Antidepressant May Slow Alzheimer’s Progression Due To Changes In Hormone Levels
A popular antidepressant may reduce the spread of Alzheimer’s disease, thanks to a decrease in the primary ingredient used in plaque production, a new study finds.
The antidepressant citalopram has been found to significantly cut the levels of Alzheimer’s disease in mice, and in young adults the drug reduced levels of amyloid beta, a protein found in the brain that forms into destructive plaques in too-high concentrations. It’s this protein scientists believe catalyzes the gradual, crushing slide into Alzheimer’s.
"Antidepressants appear to be significantly reducing amyloid beta production, and that's exciting," said senior author Dr. John Cirrito, assistant professor of neurology at Washington University, in a statement. Cirrito made clear, however, that his team’s research is still very much in its infancy. Testing antidepressants on humans can yield tremendous ill side-effects, and the risks aren’t worth it, he argues. “There is still much more work to do."
Alzheimer’s disease afflicts as many as five million Americans, according to the Centers for Disease Control and Prevention. Characterized by severe declines in memory, language, and reasoning skills, the disease is the leading cause of dementia in older adults. Scientists have yet to pin a cause to Alzheimer’s. Current theories speculate that some mix of genetics, social, and environmental factors are at play. And the latest study upholds prior research, which suggests a link between serotonin levels, which stir feelings of pleasure, and the prevention of Alzheimer’s.

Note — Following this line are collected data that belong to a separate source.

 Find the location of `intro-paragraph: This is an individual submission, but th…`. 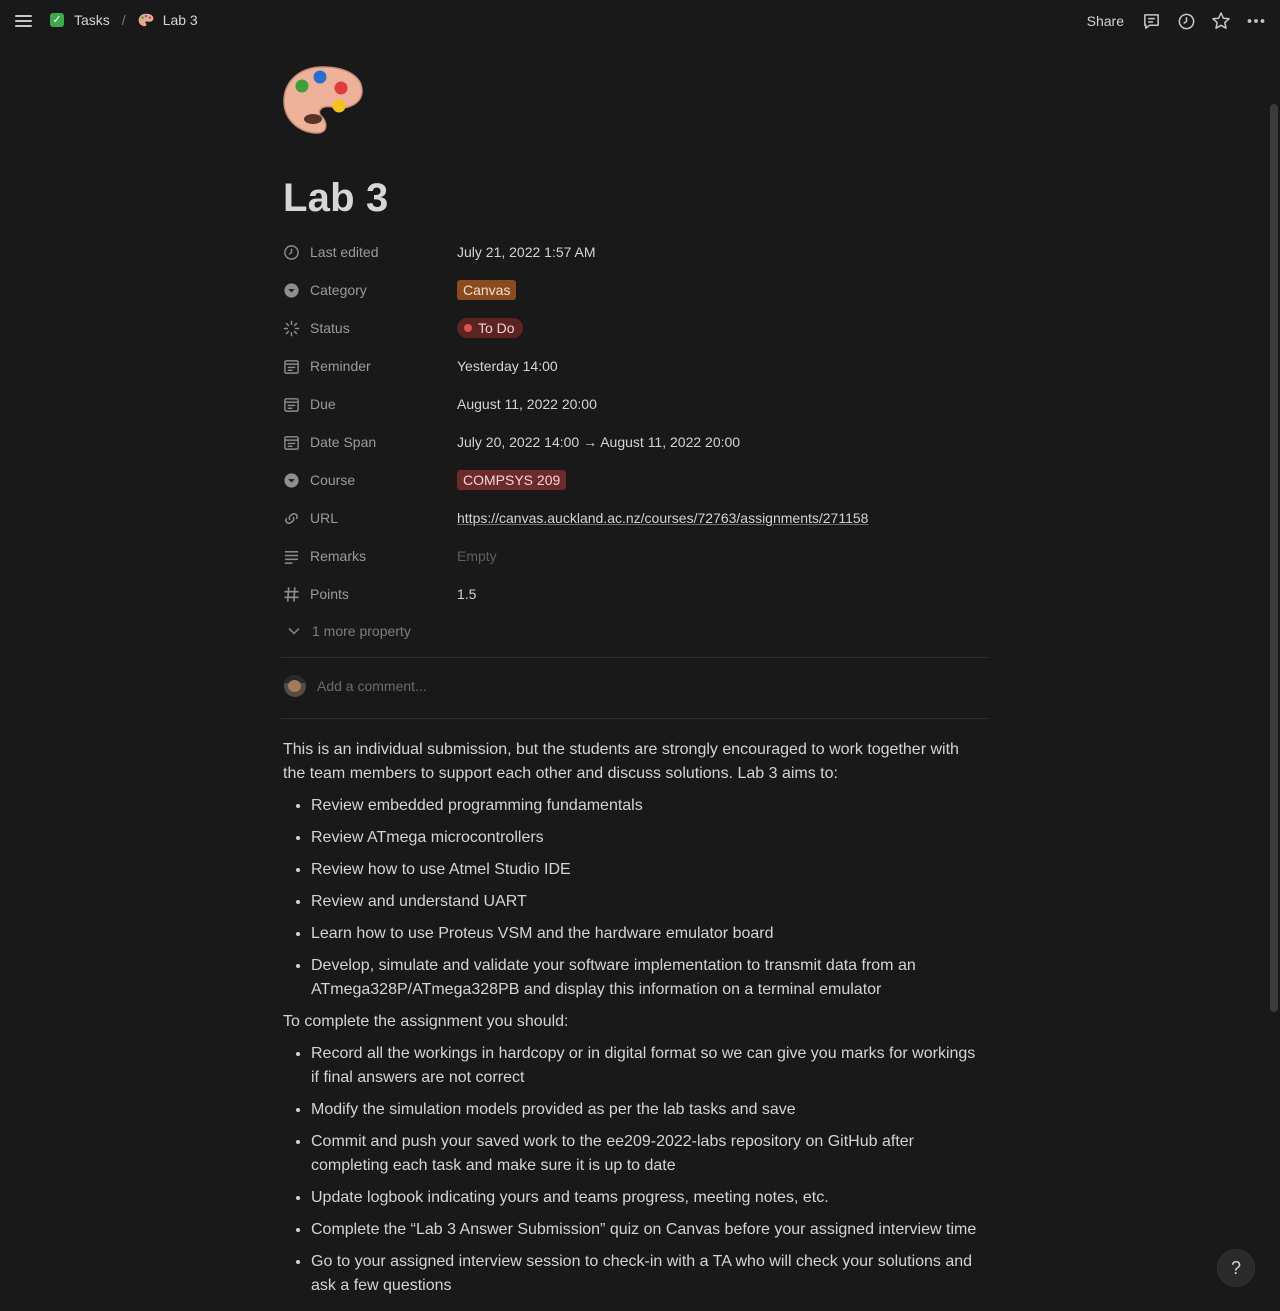

intro-paragraph: This is an individual submission, but th… is located at coordinates (633, 762).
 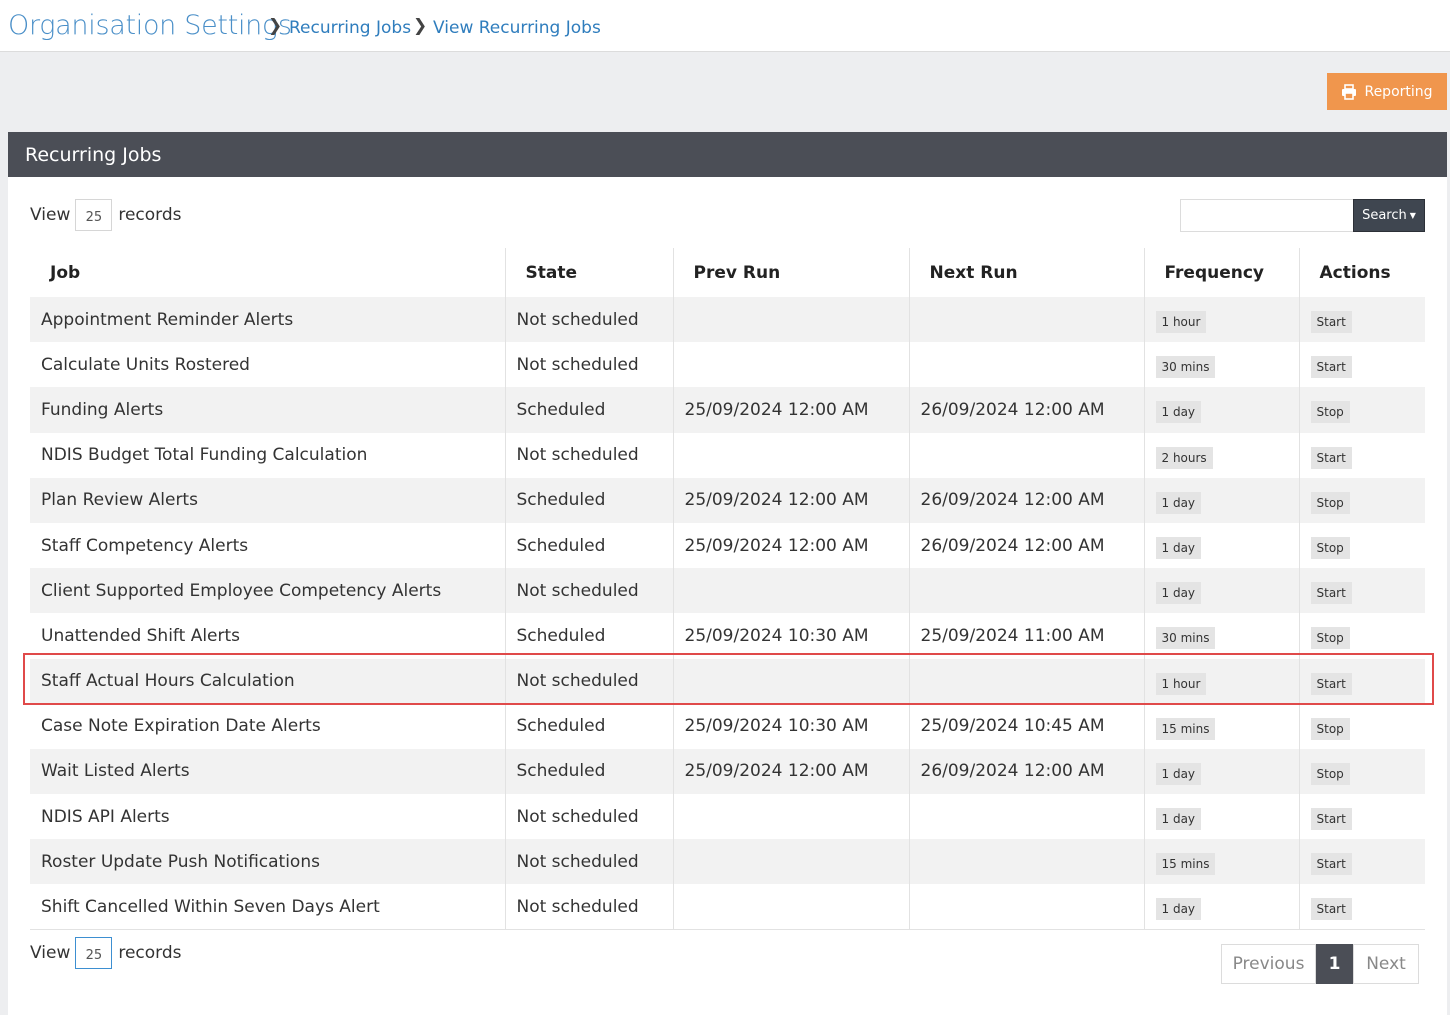 I want to click on reporting-label: Reporting, so click(x=1398, y=92).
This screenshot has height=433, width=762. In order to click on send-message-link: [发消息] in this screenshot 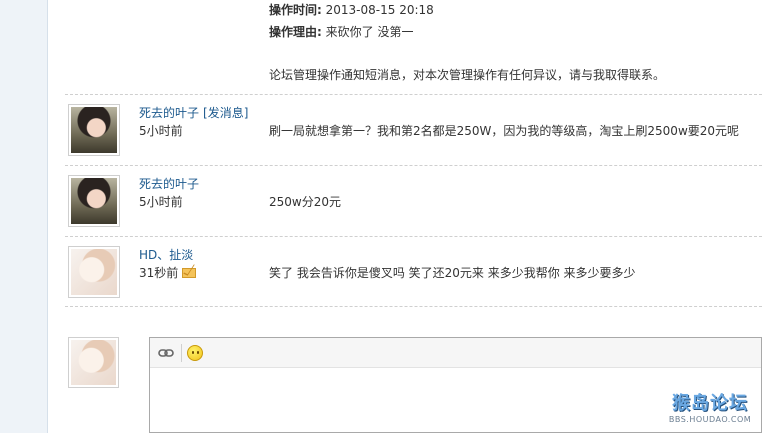, I will do `click(226, 113)`.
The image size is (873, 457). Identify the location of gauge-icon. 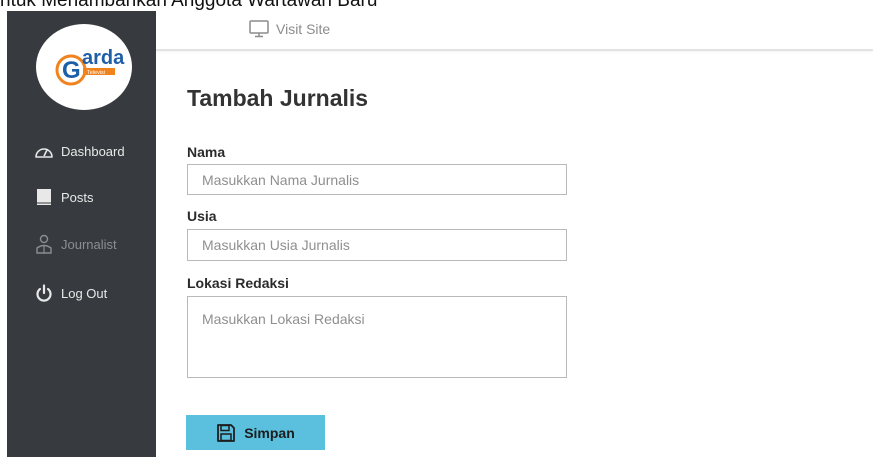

A natural limitation to this kind of research is time. Scientists must carry out multi-decade studies in order to gauge how well a drug works. And even then, isolating the drug’s effects compared to a placebo or other environmental influences can be difficult. The best science can do is look at the success in mouse models, which carry a shorter time burden (because mice don’t live as long as humans), and hope to observe similar results in human models.
In their current study, researchers gave citalopram to older mice with brain plaques. For the next 28 days, they then used a technique called two-photon imaging to track the growth of these plaques. When the researchers interrupted the growth with doses of the antidepressant, the plaques stopped growing. Even better, new plaques quit forming by 78 percent.
In a follow-up experiment, they tested citalopram on adults between the ages of 18 and 50 — another limiting factor, as Alzheimer’s disease appears most often after age 60. These subjects were neither cognitively impaired nor depressed. After they received doses of the antidepressant, spinal fluid tests over the next 24 hours showed a drop in amyloid beta protein by 37 percent. Up next are older adults, according to lead author Dr. Yvette Sheline — and somewhere down the line, a blanket drug that could halt Alzheimer’s 15 years before it begins.
"If we see a drop in levels of amyloid beta in their spinal fluid after two weeks,” she said of the follow-up research, “then we will know that this beneficial reduction in amyloid beta is sustainable."